__What the task asks__. Please render the records from the line with "Task: Click the red and blue platform logo" up to and including the line with "click(x=381, y=247)" as a numbered list, leaving out blank lines.

__Saved data entries__.
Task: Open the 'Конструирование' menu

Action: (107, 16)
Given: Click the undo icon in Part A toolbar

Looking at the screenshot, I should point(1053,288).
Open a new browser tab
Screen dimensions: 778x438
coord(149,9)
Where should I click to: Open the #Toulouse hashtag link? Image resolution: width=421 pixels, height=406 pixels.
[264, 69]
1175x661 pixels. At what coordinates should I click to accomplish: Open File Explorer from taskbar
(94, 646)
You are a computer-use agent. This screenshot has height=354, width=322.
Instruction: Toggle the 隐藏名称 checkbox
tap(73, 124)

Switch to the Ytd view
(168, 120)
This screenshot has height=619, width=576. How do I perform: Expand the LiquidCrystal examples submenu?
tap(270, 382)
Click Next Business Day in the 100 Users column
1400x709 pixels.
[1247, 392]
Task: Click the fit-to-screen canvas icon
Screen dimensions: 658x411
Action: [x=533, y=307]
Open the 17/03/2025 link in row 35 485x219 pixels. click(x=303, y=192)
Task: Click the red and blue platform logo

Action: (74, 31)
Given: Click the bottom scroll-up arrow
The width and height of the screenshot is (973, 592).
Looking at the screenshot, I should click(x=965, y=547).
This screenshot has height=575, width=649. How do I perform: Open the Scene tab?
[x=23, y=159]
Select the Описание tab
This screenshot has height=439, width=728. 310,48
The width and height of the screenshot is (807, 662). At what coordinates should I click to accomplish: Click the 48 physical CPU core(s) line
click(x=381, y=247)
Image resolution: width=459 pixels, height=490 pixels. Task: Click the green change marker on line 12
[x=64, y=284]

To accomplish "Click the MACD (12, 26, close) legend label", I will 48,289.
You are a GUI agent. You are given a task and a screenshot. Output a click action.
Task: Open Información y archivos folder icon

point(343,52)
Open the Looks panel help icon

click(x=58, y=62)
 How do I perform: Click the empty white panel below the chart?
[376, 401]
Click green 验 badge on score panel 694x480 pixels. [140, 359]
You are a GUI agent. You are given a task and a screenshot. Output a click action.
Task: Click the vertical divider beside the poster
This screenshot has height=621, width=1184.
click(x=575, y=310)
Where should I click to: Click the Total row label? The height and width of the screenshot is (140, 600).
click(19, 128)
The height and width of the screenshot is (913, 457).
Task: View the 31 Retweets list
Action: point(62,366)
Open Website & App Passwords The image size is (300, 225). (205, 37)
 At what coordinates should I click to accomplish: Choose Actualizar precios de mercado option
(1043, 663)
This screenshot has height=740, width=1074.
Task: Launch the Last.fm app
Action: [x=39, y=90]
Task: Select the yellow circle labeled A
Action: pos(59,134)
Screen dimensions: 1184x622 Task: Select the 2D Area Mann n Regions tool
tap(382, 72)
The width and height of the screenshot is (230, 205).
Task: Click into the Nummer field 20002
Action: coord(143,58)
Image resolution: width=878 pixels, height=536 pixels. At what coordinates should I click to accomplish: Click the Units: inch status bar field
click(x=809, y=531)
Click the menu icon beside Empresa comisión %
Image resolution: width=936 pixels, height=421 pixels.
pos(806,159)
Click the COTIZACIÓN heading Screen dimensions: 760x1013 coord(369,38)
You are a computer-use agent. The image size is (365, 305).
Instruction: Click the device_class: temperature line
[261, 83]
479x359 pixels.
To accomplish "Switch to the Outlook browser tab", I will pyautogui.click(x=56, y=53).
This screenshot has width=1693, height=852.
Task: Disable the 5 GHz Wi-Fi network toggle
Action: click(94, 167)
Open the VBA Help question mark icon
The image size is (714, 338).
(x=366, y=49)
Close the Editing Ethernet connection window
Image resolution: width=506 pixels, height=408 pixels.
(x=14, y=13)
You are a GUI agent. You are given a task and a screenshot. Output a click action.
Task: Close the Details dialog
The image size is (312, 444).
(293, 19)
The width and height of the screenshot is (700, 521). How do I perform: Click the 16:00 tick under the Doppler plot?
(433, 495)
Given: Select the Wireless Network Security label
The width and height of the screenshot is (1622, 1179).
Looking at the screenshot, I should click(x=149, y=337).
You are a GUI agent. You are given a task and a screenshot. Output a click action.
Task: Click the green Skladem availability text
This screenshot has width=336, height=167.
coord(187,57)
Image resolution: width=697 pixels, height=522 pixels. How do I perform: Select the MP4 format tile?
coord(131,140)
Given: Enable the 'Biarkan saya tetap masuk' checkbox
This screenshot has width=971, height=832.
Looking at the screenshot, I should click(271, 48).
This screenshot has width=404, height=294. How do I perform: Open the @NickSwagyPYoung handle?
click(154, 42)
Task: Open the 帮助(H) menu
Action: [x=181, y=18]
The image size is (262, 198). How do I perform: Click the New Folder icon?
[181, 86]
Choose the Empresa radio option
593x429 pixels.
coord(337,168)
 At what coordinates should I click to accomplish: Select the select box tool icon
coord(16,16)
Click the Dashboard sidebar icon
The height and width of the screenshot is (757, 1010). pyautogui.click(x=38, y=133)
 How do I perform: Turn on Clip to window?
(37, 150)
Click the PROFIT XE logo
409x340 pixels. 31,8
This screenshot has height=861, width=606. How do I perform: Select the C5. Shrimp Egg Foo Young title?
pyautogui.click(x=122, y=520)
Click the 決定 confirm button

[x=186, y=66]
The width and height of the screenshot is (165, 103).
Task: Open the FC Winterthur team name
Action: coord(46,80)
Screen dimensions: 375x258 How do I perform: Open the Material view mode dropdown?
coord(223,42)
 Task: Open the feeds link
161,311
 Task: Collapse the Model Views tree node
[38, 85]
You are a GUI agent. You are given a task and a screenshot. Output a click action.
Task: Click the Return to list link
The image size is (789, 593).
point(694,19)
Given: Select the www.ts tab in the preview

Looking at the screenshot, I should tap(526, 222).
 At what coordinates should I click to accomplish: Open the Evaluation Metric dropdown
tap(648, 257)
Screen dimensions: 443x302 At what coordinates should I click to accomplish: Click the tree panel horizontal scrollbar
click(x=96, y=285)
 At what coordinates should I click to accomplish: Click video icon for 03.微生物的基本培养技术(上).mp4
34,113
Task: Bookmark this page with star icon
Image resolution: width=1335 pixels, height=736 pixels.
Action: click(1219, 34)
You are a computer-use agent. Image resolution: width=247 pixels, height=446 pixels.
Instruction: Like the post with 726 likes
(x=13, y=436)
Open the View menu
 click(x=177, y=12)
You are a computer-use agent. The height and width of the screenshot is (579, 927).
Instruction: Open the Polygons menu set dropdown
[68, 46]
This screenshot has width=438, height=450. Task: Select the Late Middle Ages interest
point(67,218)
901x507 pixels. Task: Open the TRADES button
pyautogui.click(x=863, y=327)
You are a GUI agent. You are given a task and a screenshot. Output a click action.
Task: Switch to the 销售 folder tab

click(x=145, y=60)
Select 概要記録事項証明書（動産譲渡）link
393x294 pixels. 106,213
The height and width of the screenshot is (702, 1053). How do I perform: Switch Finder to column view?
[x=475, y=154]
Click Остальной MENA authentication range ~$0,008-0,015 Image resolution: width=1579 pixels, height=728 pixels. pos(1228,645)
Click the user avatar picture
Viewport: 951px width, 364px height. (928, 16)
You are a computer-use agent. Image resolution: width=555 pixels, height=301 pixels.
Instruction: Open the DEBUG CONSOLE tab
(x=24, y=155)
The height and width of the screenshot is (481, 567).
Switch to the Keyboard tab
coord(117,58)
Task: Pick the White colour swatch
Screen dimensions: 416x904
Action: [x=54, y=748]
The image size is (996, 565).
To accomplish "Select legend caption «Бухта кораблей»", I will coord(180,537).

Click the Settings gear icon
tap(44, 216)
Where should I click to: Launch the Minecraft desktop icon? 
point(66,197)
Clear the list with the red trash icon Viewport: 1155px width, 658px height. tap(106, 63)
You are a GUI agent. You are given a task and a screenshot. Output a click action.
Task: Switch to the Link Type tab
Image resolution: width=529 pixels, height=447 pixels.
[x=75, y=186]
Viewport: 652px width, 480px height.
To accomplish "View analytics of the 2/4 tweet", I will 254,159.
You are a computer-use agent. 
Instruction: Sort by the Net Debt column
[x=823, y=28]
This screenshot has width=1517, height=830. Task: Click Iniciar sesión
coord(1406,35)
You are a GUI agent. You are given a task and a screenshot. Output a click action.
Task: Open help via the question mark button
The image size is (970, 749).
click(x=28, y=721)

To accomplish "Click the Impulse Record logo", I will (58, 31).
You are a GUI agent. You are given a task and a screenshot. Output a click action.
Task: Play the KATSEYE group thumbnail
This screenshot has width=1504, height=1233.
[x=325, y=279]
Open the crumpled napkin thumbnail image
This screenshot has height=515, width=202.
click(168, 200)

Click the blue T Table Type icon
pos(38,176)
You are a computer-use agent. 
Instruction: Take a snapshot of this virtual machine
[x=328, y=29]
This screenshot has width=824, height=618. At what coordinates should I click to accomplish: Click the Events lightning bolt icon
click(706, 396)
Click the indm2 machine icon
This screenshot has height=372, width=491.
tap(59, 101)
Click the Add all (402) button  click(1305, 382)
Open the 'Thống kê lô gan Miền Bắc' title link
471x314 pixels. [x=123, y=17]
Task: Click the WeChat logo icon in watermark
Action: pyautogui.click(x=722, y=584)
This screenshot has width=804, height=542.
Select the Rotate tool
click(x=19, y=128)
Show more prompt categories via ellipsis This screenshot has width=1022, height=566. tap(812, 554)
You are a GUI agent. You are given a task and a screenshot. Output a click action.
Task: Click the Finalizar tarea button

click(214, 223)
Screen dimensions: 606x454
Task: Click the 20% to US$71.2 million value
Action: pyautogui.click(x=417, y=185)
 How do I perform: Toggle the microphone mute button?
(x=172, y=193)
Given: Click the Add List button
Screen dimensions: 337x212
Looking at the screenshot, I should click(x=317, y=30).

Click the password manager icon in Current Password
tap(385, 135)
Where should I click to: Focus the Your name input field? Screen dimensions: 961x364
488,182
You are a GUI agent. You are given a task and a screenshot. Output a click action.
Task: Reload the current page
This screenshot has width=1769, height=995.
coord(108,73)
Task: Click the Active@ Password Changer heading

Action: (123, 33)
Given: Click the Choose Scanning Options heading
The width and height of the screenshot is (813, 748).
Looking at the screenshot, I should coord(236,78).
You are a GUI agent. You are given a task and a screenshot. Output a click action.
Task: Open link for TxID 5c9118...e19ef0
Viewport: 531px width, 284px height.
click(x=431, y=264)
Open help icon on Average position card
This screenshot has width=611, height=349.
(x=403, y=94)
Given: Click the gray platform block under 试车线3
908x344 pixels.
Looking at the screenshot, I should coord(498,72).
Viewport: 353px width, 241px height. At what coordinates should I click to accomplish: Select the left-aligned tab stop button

__Full answer__.
1. Task: Click the red and blue platform logo
2. Action: (74, 31)
3. Given: Click the bottom scroll-up arrow
4. The width and height of the screenshot is (973, 592).
5. Looking at the screenshot, I should click(x=965, y=547).
6. This screenshot has height=575, width=649. How do I perform: Open the Scene tab?
7. [x=23, y=159]
8. Select the Описание tab
9. This screenshot has height=439, width=728. 310,48
10. The width and height of the screenshot is (807, 662). At what coordinates should I click to accomplish: Click the 48 physical CPU core(s) line
11. click(x=381, y=247)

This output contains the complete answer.